Press Release
November 5, 2012

Senate grants citizenship to feisty American

The Senate today approved on final reading a local bill granting Filipino citizenship to American Jessie Josephine Lichauco for her outstanding service to the Filipino people.

Earlier, the House of Representatives adopted a similar bill filed by Rep. Kimi Cojuangco (5th District, Pangasinan), granting Lichauco, 99, a Filipino citizenship.

Sen. Chiz Escudero, chairman of the Committee on Justice and Human Rights, has sponsored the counterpart bill on Lichauco, HBN 5277, in the Senate.

According to the House version of the bill, Lichuaco has spent the last 75 years of the life in the Philippines which she claims is her home. She speaks the Filipino language and has embraced the Filipino culture.

Born in Cuba and raised in Florida, United States of America, Lichauco came to live in the Philippines when she met her husband, Marcial Lichuaco in Washington, D.C. in 1933, the House bill said.

An orphan, Lichauco joined the Asociacion de Damas de Filipinas, an orphanage in Manila and devoted her work towards the Settlement House of the orphanage and became its president for nine years, according to the House bill.

She was also one of the founding members of the Red Feather Agency, later known as the Community Chest, an organization that raises funds and distributes them to member charitable agencies. Lichauco helped over 100 young people in completing their education. During World War II, she aided Filipinos, sheltering them in her home and supporting efforts to reach prisoners of war.

"She and her husband opened their home in Sta. Ana to the public during liberation and cared for 2,000 people in their make-shift hospital," the House bill said.

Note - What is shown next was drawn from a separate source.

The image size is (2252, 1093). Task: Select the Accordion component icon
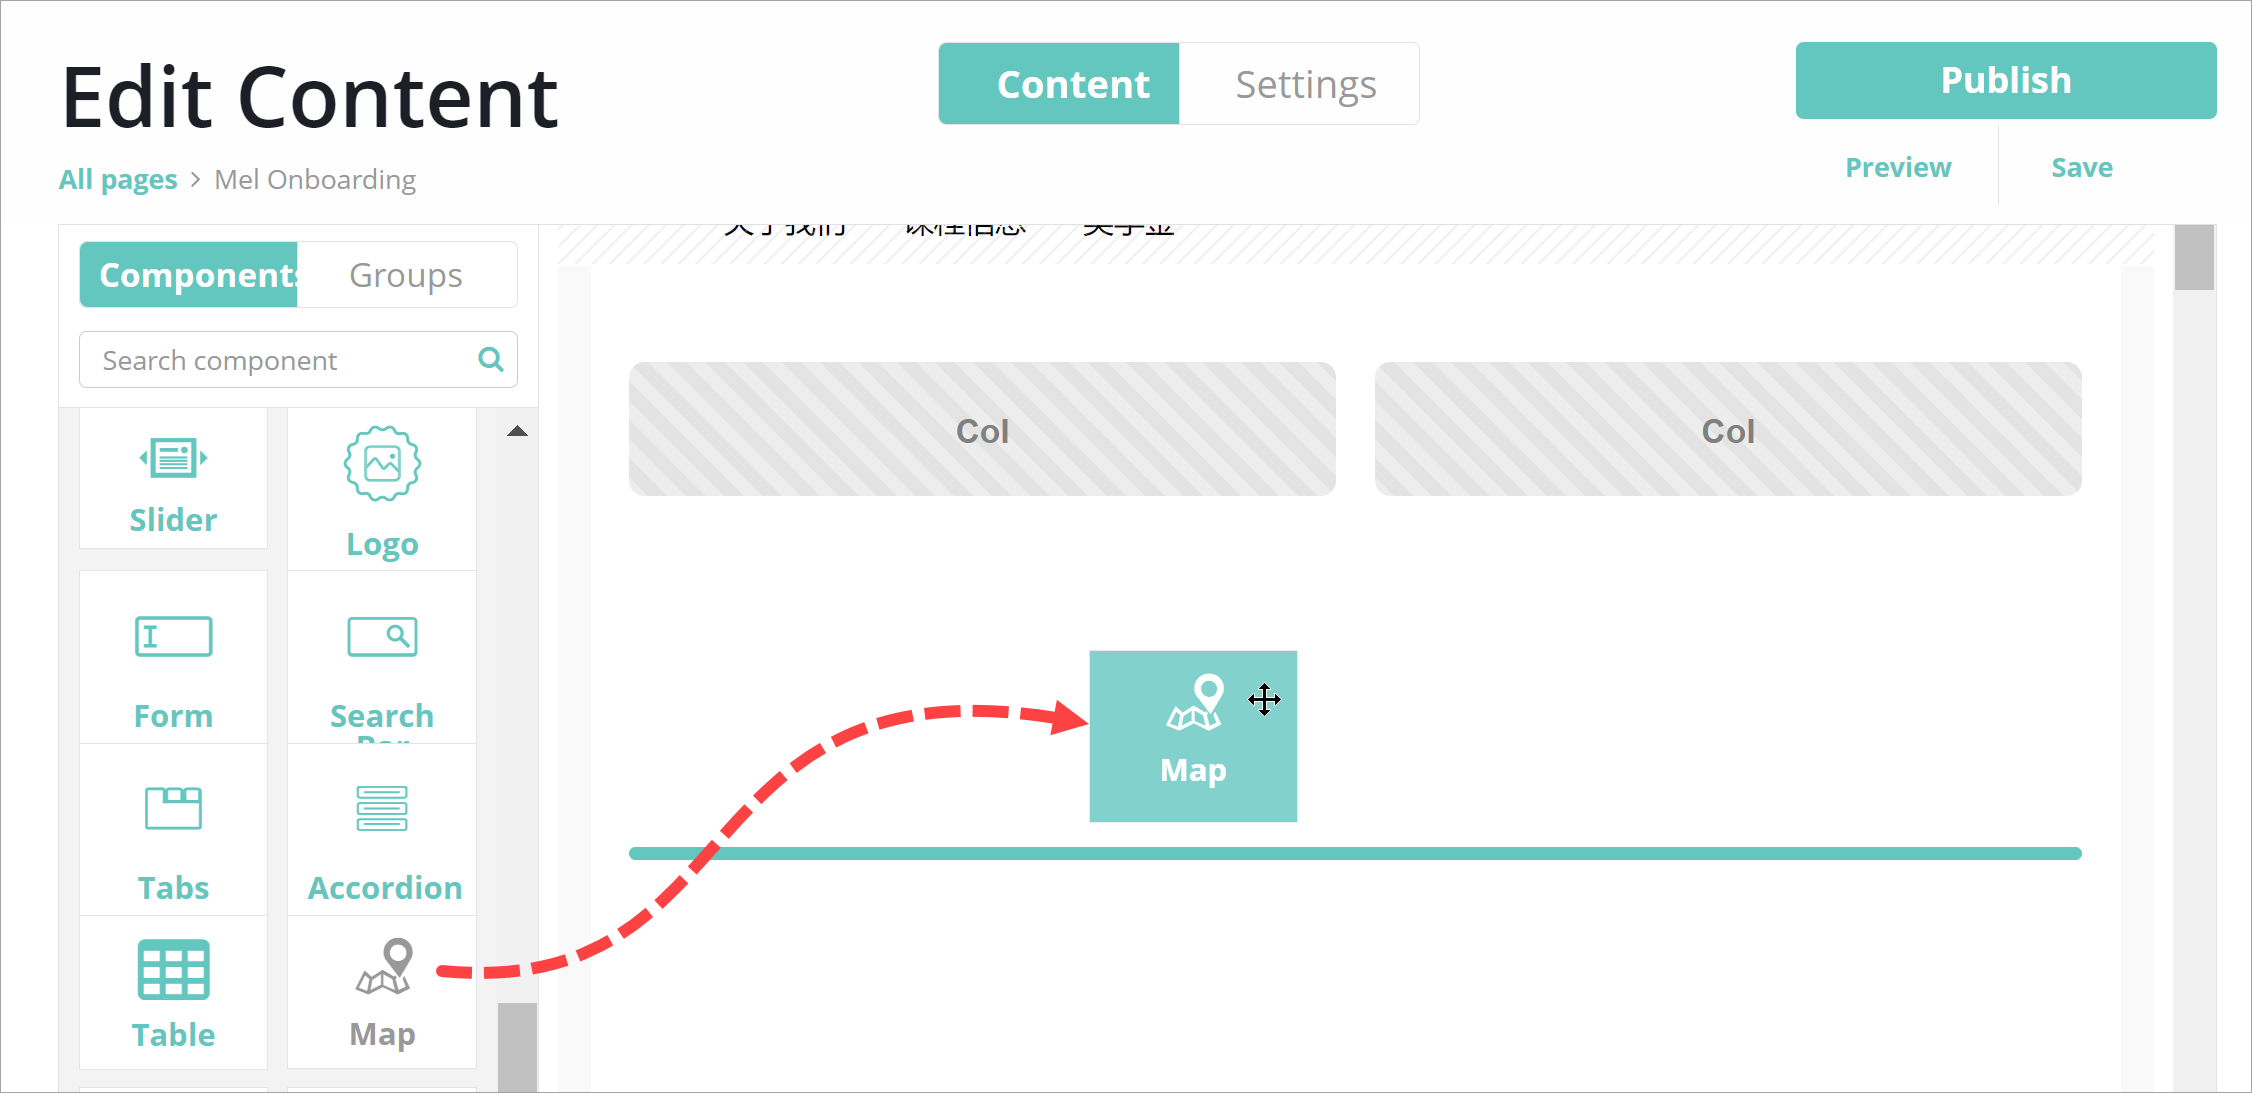pyautogui.click(x=382, y=809)
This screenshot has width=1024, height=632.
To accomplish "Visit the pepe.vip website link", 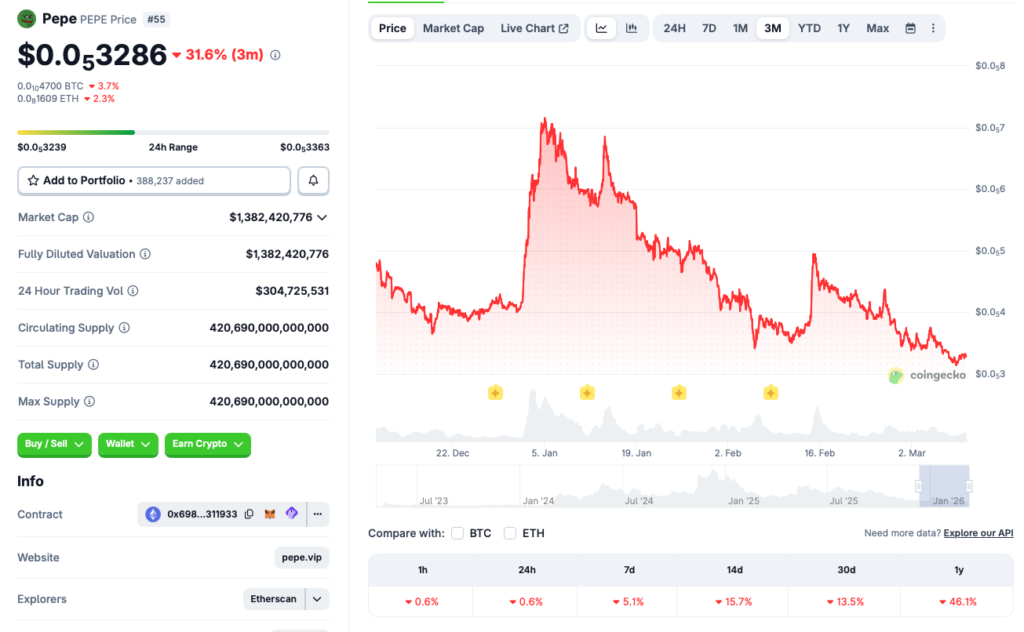I will tap(301, 557).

"When her husband became an ambassador to the United Kingdom, Denmark, Norway, and Sweden under the administration of then President Diosdado Macapagal, Lichauco served as the Ambassador's hostess, representing the Philippines with pride and dignity in international organizations, social events and activities involving the diplomatic corps," the House bill added.

After her husband's death in 1971, Lichauco spent some years in the United States of America, again opening her home in Massachusetts to Filipino students and scholars needing a place to stay, according to the House bill.